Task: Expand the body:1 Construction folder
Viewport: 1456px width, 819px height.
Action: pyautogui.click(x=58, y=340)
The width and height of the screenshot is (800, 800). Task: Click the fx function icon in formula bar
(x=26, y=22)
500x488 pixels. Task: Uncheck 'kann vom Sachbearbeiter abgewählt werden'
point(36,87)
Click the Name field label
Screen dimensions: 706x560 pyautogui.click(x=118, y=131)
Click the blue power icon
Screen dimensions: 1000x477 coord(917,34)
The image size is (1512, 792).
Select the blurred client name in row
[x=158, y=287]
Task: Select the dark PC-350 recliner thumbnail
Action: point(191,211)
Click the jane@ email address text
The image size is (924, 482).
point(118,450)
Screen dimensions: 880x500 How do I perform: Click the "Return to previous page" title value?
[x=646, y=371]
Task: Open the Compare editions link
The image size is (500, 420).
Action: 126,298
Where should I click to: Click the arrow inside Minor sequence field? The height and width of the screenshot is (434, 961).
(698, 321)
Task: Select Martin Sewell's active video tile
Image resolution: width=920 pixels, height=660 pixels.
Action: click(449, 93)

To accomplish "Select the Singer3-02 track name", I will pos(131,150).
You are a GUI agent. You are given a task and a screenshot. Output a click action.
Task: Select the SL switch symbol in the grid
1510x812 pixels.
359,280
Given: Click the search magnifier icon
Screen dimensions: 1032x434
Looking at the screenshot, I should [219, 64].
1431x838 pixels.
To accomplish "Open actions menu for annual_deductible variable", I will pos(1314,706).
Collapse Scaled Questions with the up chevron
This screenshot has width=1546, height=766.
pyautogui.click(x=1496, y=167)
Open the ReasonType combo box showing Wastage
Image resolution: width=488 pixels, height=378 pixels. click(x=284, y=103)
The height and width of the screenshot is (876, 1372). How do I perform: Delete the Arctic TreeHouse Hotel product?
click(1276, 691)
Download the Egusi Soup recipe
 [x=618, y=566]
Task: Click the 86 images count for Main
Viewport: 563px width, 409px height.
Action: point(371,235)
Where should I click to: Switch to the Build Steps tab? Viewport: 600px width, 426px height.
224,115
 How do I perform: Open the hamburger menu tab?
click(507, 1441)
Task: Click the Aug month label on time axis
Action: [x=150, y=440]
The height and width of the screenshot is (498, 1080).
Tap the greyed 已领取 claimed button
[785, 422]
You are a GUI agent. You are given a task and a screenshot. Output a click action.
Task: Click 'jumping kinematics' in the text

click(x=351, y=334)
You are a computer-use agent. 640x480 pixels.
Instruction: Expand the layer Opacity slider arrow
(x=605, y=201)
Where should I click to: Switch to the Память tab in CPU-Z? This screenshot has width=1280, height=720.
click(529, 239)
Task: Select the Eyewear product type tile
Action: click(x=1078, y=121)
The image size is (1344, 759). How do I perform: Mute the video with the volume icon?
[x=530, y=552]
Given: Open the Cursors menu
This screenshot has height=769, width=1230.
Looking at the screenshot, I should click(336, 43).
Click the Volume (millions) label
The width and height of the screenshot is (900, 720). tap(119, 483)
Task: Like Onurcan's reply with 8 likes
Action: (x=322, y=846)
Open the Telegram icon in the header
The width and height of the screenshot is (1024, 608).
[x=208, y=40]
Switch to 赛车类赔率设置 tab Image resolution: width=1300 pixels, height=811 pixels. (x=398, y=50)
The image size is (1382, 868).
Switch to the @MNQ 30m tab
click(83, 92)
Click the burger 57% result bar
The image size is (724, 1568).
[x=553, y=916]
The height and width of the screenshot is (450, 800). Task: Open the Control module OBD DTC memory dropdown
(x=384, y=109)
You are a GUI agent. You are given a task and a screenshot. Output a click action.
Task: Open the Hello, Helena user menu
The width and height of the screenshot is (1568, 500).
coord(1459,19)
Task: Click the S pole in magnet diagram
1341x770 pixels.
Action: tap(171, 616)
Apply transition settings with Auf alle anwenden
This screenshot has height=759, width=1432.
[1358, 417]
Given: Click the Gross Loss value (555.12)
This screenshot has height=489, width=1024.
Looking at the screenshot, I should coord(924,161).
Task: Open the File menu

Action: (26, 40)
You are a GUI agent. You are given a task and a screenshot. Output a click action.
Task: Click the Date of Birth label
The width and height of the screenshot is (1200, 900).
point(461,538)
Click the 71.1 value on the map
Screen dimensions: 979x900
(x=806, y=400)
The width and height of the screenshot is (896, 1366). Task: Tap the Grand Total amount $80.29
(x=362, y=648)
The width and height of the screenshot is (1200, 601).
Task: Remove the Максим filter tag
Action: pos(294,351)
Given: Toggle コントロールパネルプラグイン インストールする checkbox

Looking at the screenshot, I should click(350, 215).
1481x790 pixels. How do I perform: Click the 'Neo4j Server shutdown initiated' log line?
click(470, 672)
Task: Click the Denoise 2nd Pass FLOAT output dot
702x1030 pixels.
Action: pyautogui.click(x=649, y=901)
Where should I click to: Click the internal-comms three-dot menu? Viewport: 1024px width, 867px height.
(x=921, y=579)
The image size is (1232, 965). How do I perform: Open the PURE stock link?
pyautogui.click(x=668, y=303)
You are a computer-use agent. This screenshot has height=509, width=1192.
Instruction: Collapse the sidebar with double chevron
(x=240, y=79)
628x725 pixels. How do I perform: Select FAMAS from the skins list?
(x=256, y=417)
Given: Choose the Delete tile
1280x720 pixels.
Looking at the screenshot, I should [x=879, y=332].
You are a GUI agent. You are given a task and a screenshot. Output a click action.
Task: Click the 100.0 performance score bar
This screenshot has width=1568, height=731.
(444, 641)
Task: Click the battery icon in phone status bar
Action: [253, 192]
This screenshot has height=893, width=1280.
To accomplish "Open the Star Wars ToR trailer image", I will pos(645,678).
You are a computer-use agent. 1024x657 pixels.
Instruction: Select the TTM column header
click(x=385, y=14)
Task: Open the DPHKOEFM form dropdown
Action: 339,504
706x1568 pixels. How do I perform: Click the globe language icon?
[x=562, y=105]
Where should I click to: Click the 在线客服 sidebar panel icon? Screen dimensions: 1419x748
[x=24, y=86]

→ **Task directions**: On how many lines above does "accomplish" occur? Say the number only.

→ **Answer space**: 3